Conrad Mwanawashe Business Reporter
The liquidity challenges prevailing in the economy have caused a squeeze on local demand and are adding to deflationary pressures, equities analysts say.
An equities research by IH Securities said that the dynamics in Zimbabwe’s external sector means that there is no inflow of “new” money, and so the broad money supply has stagnated, registering zero growth throughout 2013.
The report explores the Zimbabwean consumer market and the key sectors on liquidity and affordability challenges pervading the local economy.

“This has put a plug on private sector credit which too has registered very little growth since the beginning of 2012. Deposit expansion has been lagging behind credit growth, resulting in excess demand for credit which in turn has driven up the cost of borrowing to prohibitive levels,” the IH Securities said.

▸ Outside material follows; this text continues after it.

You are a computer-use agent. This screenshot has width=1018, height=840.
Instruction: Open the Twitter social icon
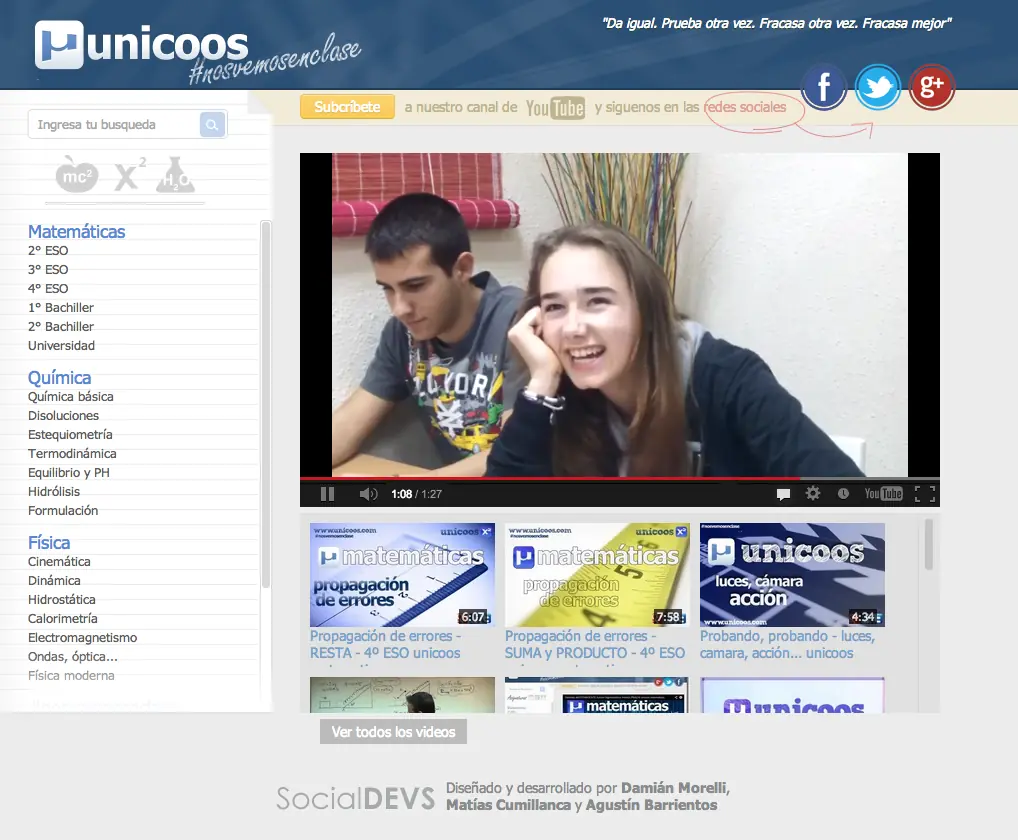tap(878, 88)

Low levels of domestic credit and liquidity on consumer companies limit their access to credit to finance capital expenditure and working capital.
Consumer stocks performance results have reflected these challenges, with top-line growth averaging only about 5 percent, even in the most resilient consumer counters.

Since the second half of 2013, growth in liquidity has stagnated and has resulted in a major contraction in private sector lending.
This has dried up funding in an economy already fraught with poverty and unemployment.

IH Securities expects some pick-up in the consumer sector driven mainly by an anticipated improvement in agricultural performance which is forecast to grow 7 percent this year compared to a 1,3 percent contraction in the sector the prior year.

“With as many as 71,8 percent of employed, formally and informally, Zimbabweans working in the agricultural sector, the benefits of a strong agricultural season will filter through into the consumer sector and lead to higher consumer spend.

“The civil servant salary increment set to take place this month will benefit 3,4 percent of the economically active population and provide a boost to the sector, although we question the sustainability of such an increment given an already pressurised fiscus,” said IH Securities.